We'll see - the big oil producers estimate that - at current rates of consumption - the planet has around 53 years' worth of supply left. Long before it runs out, the cost will have risen to such an extent that it will no longer be possible for the average motorist to afford to run a petrol-fueled car, even if one was available.

My son has recently bought a fully electric car - a Nissan Leaf - and he says 'so far, so good'. He has discovered that you need to look at your motoring in a completely different way - planning long trips around potential charging stations for a top-up. He has had a charging station installed in his garage, and electricity is partly supplied by solar panels on his garage roof - they send charge to special batteries. My son was given all kinds of dire warnings about battery charging and discharging - don't do this, or don't so that - but Nissan told him to ignore the doomsayers and just drive and charge in the way that suits him. There are things that might reduce battery life, but the reductions will be very small, and in 10 years time his battery would still be holding a 70% charge.

The installers said that more and more people are going down this route. There are now more EV charging stations in the UK than there are conventional petrol stations, and the number is increasing all the time. They are on every motorway service station, and in my area they are in every public car-park.

My daughter-in-law almost ran out of charge one day, but that was because she repeatedly ignored the in-car warnings. She now has an app which shows her where charging stations are wherever she happens to be.

I don't think it's a question of whether electric vehicles will succeed, I'm sure that they will. The big question is what fuel will be powering the electricity generating stations. Surely there's only one answer to that, isn't there?

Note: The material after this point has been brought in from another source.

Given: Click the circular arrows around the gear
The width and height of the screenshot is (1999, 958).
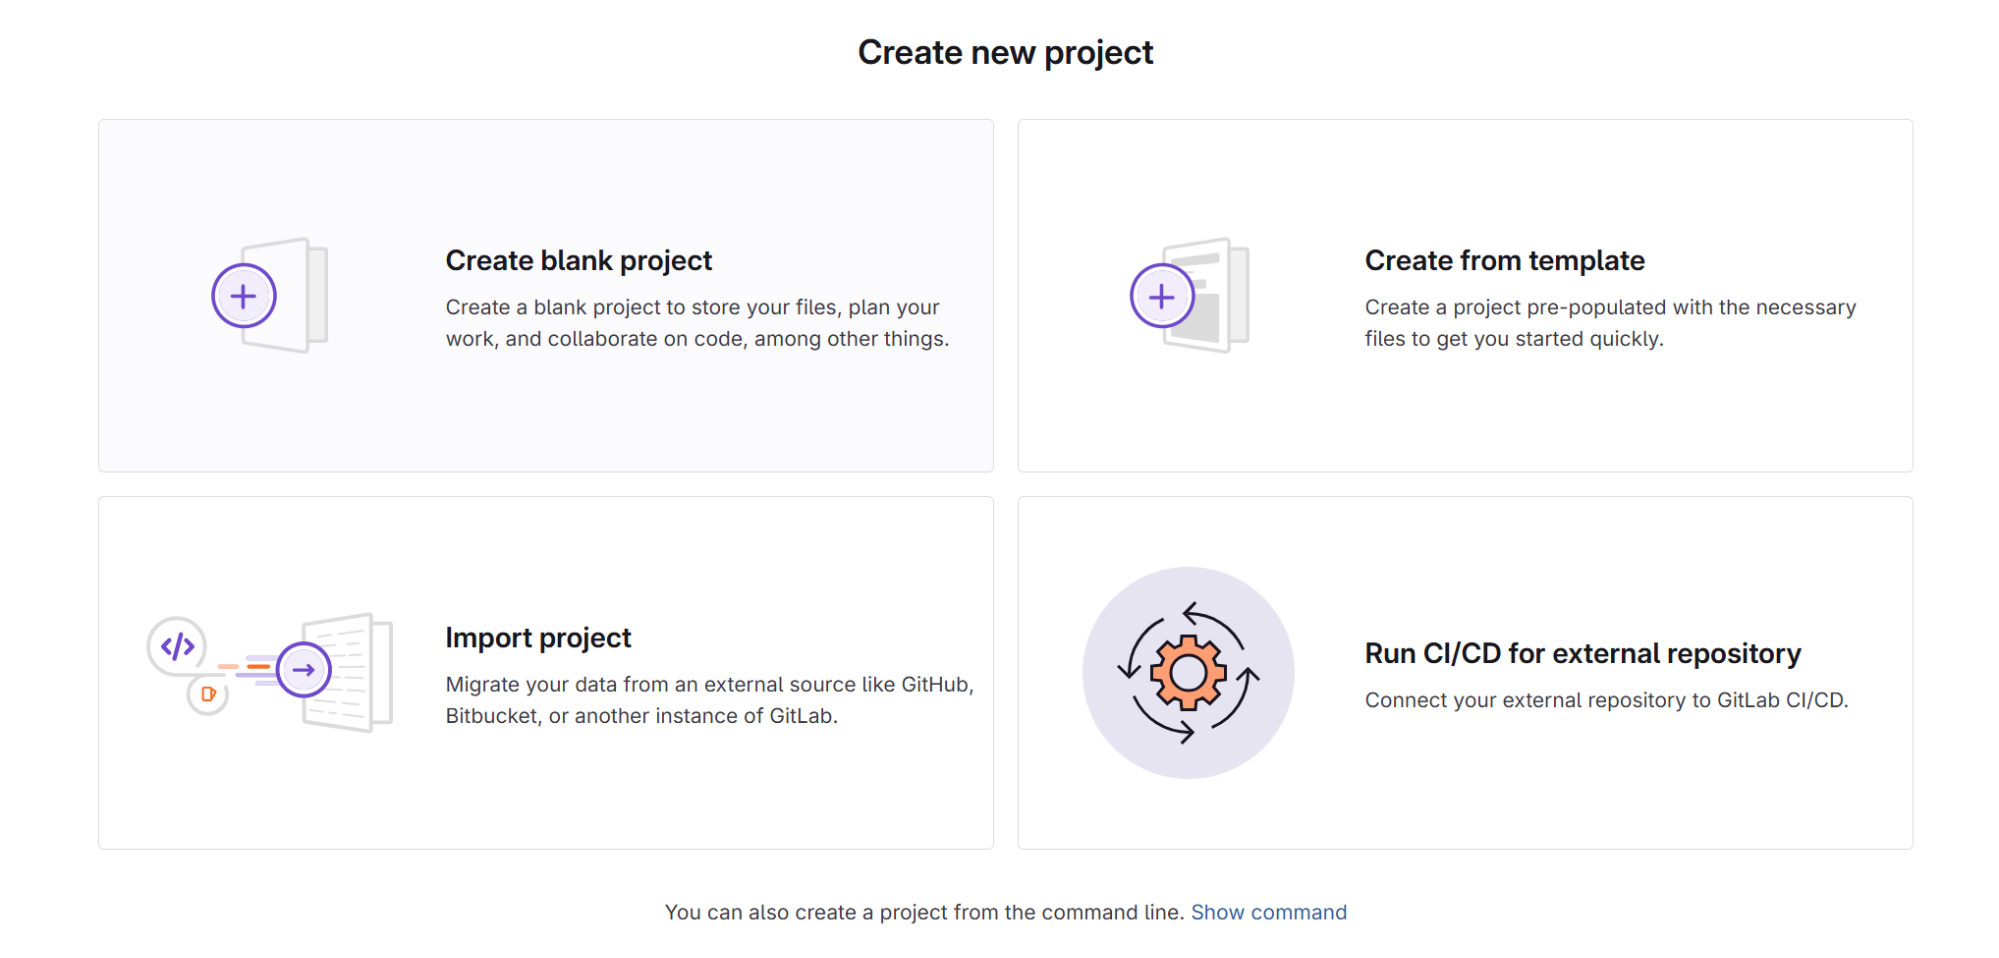Looking at the screenshot, I should (x=1188, y=673).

  canarieslover 16:06 11 Oct 2019

I think one of the biggest problems is that it will take a long time for a bouyant used electric vehicle market to emerge that will cover the whole spectrum of users. Not just the teenagers who have just passed their test but also the thousands that are still forced to buy 'bangers' because that is all they can afford. The sub £1000 market is still quite substantial judging by the adverts and the cars for sale at the side of the road. Currently a 20 year old car is still a good d.i.y. proposition as they haven't succumbed to the 'plug it into the computer' as a necessity to keep it going. Not anything you can do with a failing battery. A story on the net last week, from Australia I believe, was of a driver being quoted $30,000 Australian to replace battery on a Leaf with a used value of $8000 Australian. I think we need to know a bit more about future costs as a buyer could be throwing money away buying an old used EV.

  Pine Man 16:25 11 Oct 2019

I bought a Golf GTE petrol/electric hybrid about 18 months ago and it has been better than I ever expected.

Most of my mileage is within about 10-20 miles from home so it is done on battery only with the cost of charging it at home about quarter the cost of petrol and it takes just under 4 hours to fully charge from flat using a 13 amp socket. If I stray a lot further from home and deplete the battery the 1.4 lire turbocharged petrol engine takes over and it will charge the battery and run the car achieving about 50mpg.

In electric mode the car is very rapid up to about 30 mph and will continue on up to about 80mph at reasonable pace. If I press the GTE button the the setup of the car is changed and both the petrol and electric motors run together giving it the sort of performance that even Golf GTI drivers would aspire to.

I don't think I will buy a fully electric car until I can pretty well guarantee to get me wherever I am likely need to get to and back without having to charge it.

Since I have had the GTE using electric and petrol I am averaging about 200mpg.